Cristo Bros. v. Troy Urban Renewal Agency

Mahoney, P. J., and Kane, J.,

dissent and vote to affirm in the following memorandum by Kane, J. Kane, J. (dissenting). As noted by the majority, it is well established that, in this State, a municipal officer is not liable for the injurious consequences of official action involving the exercise of discretion. The authority for that proposition and the types of situations to which it is applicable are noted in Tango v Tulevech (61 NY2d 34, 40, 41). However, it is also noted that the rule requires that acts of a discretionary or quasi-judicial nature be founded upon a "reasoned judgment which could typically produce different acceptable results” (id., p 41). Here, the linchpin of official action was the judgment to "declare that a public emergency existed with respect to the work to be performed under the contract”.

Troy City Charter § 3.10 provides in relevant part: "In case *795of any public emergency such as conflagration, riot, storm, earthquake, or other unusual peril to the lives or properties of the citizens of Troy, it shall be the duty of the city manager to declare such public emergency and to summon all the forces of the city for the purpose of taking all possible protective measures.” Therefore, the record must be examined with care to seek out the basis for that "reasoned judgment” to declare an emergency with respect to the performance of the contract. The rule or definition of "emergency” applicable to a defendant in the ordinary negligence action requires that the emergency be not of his own making (McAllister v Adam Packing Corp., 66 AD2d 975). We perceive no reason why such a rule should not apply to defendants in this action for tortious interference with contractual obligations when the necessary allegations to sustain such a cause of action are documented in the record (see, Alvord & Swift v Muller Constr. Co., 46 NY2d 276).

Keeping in mind that this is a motion for summary judgment, there is, in our view, a substantial question of fact whether this plaintiff was given the opportunity to attempt performance of the contract and thus advert the precipitous action of the City Manager, defendant John P. Buckley, in declaring what he perceived to be an "emergency” and thus entitle him to direct defendant Troy Urban Renewal Agency to cancel plaintiff’s contract and award it to another whose bid was higher.
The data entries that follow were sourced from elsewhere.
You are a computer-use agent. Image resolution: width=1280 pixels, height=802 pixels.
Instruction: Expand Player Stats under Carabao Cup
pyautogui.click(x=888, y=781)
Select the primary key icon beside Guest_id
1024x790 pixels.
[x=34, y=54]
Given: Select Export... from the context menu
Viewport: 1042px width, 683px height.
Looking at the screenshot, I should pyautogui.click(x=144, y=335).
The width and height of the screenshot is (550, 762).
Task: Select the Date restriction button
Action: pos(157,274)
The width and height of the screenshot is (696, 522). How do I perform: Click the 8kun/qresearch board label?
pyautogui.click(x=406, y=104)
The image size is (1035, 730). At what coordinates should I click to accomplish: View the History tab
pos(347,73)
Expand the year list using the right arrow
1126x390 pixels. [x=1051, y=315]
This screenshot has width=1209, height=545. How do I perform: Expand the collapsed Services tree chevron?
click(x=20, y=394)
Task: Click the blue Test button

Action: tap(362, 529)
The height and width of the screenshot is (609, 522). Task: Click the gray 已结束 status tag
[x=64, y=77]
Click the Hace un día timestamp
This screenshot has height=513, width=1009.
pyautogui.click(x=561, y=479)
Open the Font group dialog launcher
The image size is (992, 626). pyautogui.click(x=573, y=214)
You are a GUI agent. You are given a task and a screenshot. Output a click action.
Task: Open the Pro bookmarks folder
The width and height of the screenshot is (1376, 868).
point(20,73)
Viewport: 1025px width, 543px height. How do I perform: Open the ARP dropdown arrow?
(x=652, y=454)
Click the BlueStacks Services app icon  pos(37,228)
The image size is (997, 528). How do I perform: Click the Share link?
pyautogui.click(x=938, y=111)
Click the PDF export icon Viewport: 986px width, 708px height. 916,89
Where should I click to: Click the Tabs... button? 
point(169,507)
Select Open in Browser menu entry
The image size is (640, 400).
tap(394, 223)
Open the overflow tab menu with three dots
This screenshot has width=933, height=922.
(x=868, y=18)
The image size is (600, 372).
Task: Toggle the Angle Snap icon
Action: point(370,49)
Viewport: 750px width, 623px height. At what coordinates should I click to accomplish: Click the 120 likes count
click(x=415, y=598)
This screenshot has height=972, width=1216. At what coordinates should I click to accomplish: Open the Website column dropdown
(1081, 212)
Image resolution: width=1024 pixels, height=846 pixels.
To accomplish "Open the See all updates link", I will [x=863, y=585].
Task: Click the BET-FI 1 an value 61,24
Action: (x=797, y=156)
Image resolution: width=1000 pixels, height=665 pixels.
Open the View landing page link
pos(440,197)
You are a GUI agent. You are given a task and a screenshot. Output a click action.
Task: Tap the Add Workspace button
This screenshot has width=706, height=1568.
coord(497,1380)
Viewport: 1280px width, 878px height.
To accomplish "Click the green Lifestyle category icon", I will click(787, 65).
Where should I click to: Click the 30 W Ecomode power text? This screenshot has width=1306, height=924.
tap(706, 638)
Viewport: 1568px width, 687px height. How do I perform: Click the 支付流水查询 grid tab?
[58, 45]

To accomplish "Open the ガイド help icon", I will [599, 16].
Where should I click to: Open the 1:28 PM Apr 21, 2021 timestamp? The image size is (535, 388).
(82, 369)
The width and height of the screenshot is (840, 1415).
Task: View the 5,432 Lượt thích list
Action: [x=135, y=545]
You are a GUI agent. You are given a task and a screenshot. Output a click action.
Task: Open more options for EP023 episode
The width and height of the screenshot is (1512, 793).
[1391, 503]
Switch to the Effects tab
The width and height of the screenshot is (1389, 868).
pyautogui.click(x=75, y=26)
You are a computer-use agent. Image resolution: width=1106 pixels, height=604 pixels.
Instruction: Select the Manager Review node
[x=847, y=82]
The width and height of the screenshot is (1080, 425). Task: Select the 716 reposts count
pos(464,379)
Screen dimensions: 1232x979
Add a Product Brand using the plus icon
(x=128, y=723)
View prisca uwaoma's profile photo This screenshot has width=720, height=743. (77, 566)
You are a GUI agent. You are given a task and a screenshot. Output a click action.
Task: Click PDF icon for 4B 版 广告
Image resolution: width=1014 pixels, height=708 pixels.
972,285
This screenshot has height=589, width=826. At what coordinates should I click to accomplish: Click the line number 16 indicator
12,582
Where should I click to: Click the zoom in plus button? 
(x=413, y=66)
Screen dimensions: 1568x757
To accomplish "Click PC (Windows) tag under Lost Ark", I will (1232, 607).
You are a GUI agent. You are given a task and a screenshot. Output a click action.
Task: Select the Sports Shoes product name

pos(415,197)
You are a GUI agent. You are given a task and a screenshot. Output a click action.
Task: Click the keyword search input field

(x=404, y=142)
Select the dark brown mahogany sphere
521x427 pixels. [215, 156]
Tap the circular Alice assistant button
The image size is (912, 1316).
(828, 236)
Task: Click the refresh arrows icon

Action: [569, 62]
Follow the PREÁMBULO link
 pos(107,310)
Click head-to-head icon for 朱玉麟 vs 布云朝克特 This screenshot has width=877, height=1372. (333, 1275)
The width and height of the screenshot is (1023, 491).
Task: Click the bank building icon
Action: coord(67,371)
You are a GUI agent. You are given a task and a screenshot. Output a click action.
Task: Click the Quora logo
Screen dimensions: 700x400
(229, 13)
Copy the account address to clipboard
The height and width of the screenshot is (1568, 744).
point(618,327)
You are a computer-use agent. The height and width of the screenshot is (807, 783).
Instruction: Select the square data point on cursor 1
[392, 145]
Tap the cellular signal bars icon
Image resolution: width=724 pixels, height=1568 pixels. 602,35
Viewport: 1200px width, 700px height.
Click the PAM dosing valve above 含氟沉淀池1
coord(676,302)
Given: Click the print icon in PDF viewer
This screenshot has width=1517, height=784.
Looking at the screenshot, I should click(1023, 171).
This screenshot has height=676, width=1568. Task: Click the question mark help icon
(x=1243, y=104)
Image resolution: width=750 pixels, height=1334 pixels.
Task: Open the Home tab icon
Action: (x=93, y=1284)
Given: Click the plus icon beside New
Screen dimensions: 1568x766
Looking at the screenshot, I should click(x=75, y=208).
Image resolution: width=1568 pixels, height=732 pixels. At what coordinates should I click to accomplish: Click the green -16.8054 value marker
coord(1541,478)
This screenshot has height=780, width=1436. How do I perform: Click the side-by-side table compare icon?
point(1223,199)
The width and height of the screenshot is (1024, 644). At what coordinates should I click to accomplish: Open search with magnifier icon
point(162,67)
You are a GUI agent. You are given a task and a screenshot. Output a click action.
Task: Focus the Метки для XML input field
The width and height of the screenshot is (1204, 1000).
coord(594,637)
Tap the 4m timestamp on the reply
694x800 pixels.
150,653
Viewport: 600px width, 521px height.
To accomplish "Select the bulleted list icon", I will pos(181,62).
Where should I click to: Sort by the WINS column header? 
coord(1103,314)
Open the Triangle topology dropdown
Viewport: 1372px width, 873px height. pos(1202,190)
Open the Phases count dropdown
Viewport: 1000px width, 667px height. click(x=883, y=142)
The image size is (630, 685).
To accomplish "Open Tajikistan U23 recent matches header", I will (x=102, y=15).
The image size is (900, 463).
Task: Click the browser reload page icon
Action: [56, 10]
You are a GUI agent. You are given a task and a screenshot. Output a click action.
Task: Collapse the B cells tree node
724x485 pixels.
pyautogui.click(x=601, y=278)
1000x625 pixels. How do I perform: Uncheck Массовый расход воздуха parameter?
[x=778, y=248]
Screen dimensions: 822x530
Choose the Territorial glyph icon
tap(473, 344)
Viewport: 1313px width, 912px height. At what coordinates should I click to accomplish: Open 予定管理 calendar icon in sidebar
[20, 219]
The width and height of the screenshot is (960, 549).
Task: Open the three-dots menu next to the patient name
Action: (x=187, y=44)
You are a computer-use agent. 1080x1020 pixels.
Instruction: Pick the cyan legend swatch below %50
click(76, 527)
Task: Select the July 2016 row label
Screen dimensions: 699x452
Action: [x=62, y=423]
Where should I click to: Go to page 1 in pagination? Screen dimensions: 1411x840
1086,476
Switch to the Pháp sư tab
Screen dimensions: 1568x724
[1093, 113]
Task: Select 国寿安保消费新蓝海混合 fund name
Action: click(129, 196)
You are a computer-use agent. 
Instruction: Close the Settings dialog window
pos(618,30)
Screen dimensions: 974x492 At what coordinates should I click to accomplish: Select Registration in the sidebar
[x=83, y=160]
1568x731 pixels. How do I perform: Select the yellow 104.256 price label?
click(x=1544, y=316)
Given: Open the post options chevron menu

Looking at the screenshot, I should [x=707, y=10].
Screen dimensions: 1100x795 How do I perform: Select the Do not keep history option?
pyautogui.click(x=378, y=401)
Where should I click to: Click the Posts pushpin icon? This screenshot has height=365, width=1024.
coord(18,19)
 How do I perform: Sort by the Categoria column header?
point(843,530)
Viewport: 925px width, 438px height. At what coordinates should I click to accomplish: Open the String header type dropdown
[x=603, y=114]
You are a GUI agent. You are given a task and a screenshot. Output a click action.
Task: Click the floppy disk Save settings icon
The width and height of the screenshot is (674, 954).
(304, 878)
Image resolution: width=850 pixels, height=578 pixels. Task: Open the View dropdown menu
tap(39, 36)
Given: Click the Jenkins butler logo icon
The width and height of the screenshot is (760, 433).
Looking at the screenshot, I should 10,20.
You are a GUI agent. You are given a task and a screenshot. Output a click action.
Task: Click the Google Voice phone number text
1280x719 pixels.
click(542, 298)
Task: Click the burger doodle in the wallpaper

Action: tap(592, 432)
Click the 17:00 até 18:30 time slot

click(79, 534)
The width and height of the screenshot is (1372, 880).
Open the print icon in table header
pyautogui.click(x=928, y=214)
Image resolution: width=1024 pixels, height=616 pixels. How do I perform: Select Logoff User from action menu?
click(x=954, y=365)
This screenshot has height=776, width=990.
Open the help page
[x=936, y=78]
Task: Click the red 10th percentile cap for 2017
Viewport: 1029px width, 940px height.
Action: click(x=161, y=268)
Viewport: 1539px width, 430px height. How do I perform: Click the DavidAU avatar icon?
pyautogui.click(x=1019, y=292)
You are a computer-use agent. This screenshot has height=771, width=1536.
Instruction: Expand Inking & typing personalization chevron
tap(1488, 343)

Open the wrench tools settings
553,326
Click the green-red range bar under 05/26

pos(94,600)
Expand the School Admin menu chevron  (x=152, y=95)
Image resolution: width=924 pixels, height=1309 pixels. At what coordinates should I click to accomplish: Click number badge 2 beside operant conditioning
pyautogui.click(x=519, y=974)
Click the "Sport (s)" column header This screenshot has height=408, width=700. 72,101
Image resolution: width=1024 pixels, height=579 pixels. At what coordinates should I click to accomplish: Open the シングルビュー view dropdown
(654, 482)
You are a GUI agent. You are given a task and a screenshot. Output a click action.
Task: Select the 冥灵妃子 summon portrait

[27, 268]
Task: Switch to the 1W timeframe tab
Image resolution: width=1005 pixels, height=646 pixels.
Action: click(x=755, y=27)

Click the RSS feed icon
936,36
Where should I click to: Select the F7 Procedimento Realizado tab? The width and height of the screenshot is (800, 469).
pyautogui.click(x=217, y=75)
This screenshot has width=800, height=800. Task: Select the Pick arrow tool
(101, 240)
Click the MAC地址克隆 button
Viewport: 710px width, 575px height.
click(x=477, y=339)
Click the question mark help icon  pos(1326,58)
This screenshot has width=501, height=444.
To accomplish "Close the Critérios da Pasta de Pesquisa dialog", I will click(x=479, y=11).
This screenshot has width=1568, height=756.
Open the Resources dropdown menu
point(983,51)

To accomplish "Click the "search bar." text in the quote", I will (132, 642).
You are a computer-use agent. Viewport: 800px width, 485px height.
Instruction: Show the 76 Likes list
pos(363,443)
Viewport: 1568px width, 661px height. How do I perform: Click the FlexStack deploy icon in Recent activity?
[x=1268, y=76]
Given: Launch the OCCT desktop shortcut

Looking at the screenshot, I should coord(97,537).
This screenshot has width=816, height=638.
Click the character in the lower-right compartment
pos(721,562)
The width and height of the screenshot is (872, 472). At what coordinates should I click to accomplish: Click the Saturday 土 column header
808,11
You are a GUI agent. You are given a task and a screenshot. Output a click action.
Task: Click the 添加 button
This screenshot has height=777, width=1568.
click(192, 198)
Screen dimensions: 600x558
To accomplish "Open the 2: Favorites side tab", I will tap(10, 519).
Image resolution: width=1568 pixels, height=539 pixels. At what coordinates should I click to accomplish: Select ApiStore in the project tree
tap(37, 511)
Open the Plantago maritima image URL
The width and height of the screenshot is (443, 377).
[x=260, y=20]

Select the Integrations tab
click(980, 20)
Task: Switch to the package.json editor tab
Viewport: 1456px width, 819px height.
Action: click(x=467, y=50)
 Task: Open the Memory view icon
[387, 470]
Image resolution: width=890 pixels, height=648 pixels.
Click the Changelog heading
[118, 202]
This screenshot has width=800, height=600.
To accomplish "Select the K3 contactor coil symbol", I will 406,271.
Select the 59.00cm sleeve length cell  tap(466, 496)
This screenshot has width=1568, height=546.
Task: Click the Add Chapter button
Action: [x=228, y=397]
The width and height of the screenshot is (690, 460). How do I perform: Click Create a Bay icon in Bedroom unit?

The record clearly demonstrates that the "work proceed notice” given to plaintiff by defendant agency, dated October 27, 1978, was for access to the contract site "for salvage purposes only” and particularly provided that "no demolition work is to be commenced until a second notice is issued”. No second notice was ever issued. Moreover, plaintiff was not contacted by defendants until November 14, 1978, when time restraints were imposed upon him as to the method of performance of the demolition work. An issue of fact exists as to whether an "emergency” existed or was, in fact, created. If the latter, such action would be improper for it would, in effect, condone the use of statutory emergency powers as a subterfuge to invalidate binding contractual obligations. Additionally, such action would be beyond the scope of official authority and without the immunity afforded official acts of a discretionary or quasi-judicial nature (see, Tango v Tulevech, supra, p 41).

We would therefore affirm the order appealed from.